Table 2 demonstrates a mean (SD) of ECG parameters from Lead I, II, and III among 12-leads. In the training/validation cohort, a mean [± SD] of SPR of the lead I was higher in patients with Non-PAF (2.78 [0.50] mm) than those with PAF (2.63 [0.45]) (p < 0.001). FWA of the lead II was lower in patients with Non-PAF (26.4 [12.9] mm) than those with PAF (35.2 [15.8]) mm (p < 0.001). DF of the lead III was higher in patients with Non-PAF (6.4 [2.1] Hz) than those with PAF (6.0 [1.8] Hz; p < 0.001). OI of the lead I was lower in patients with Non-PAF (0.43 [0.09]) than those with PAF (0.46 [0.10]; p < 0.001). Spectral entropy of the lead I was higher in patients with Non-PAF (5.45 [6.0]) than those with PAF (5.28 [0.60]; p < 0.001). RR interval of the lead I was longer in patients with Non-PAF (865.5 [203.6] micro-sec) than those with PAF (766.2 [190.5] msec; p < 0.001). In the test cohort, all selected ECG parameters demonstrated similar trends from the training/validation cohort.dd.

Table 2 ECG parameters for patients with PAF or non-PAF in a training/validation cohort or a test cohort

In the primary analysis, the performance of ML model using only ECG to differentiate PAF from non-PAF was analyzed (ECG-only model). The model was trained using by ECG data only from the training/validation cohort. In the performance evaluation using the secondary cohort (Test cohort), the model achieved AUC of 0.72 (95% CI, 0.65–0.80).
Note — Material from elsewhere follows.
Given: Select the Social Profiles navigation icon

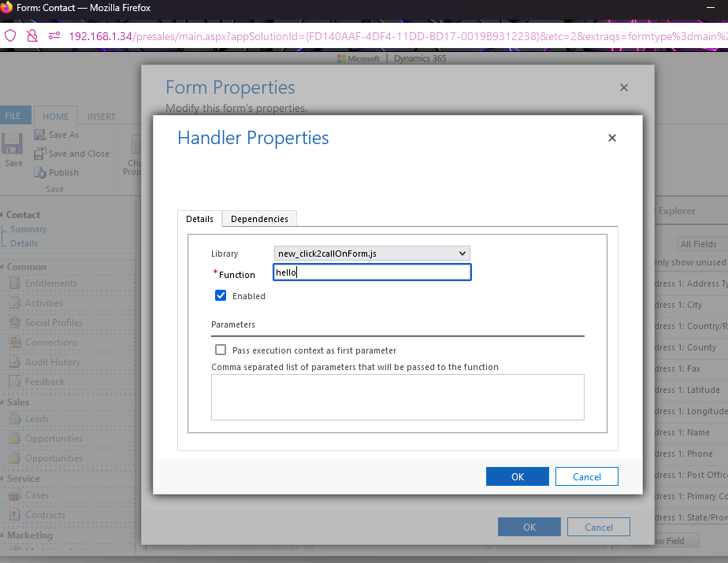Looking at the screenshot, I should click(x=14, y=323).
As the secondary analysis, Fig. 2 illustrates the cross-institutional discrimination properties of three different prediction models. Only baseline characteristics were applied to build the Model 1. Both baseline characteristics and ECG parameters were applied to build Model 2. The baseline characteristics, ECG parameters, and echocardiographic parameters were applied to build Model 3. The performance of ROC curves increased in the order of Model 1 (0.53; 95% CI, 0.45–0.61; p < 0.001) Model 2 (0.72; 95% CI, 0.65–0.80; p = 0.01), and Model 3 (AUC = 0.76; 95% CI, 0.678–0.855 reference). The Model 3 achieves 0.756 of sensitivity and 0.603 of specificity (eTable 1, Supplement) in the cross-institutional validation. A generalized logistic regression with lasso regularization was used to select the highly predictive variables out of the 95 variables and to build a prediction model on the training/validation cohort (eFigure 3, Supplement). The prediction model was built with the 8 selected variables by lasso. The 8 selected variables were composed of left atrium AP diameter, left ventricle volume, FWA of Lead I, III, and aVR, a RR interval of V4, and SPR of Lead 1 and V2 (eTable 2, Supplement). The beta coefficients of left atrium AP diameter, left ventricle volume, a RR interval of V4, and SPR of Lead 1 and V2 had a positive amplitude in the prediction model. The beta coefficient for FWA of Lead I, III, and aVR had a negative amplitude. Baseline characteristics were not selected for the prediction model. The prediction model achieved ROC of 0.763 (95% CI 0.678–0.855) with a sensitivity of 0.756 and a specificity of 0.603 on the test cohort. A calibration curve of the prediction model demonstrated the c-index of 0.7622 on the test cohort (eFigure 4, Supplement). In this analysis, the baseline characteristic does not have any discriminating power to differentiate PAF from non-PAF: there is no statistically difference (p > 0.05) of AUC between “ECG-only model” vs. Model 2 (baseline characteristic + ECG).

Fig. 2
figure 2

AUC of predictive model to classify PAF and non-PAF using test cohort. Models are classified by predictors included for training/validation cohort. Model 1 was trained using baseline characteristics. Model 2 was trained using baseline characteristics and ECG parameters. Model 3 was trained using baseline characteristics, ECG parameters, and echocardiographic parameters. Area under the receiver operating characteristic Curve, AUC; electrocardiography, ECG; non-paroxysmal atrial fibrillation, non-PAF; paroxysmal atrial fibrillation, PAF

Table 3 demonstrates the estimated beta coefficients, ORs (95% CI), and p value by univariate and multivariate logistic regression analysis for the prediction model with 8 selected variables out of all parameters including baseline characteristics, ECG, and echocardiographic parameters. The multivariate OR for Non-PAF was 2.11 (95% CI 1.46–3.05) for LA diameter, 2.28 (95% CI 1.59–3.29) for LA volume, 1.50 (95% CI 1.08–2.08) for SPR of V2, 0.39 (95% CI 0.27–0.58) for FWA of Lead III, 0.69 (95% CI 0.48–0.98) for FWA of aVR, and 0.72 (95% CI 0.48–1.08) for FWA of Lead II.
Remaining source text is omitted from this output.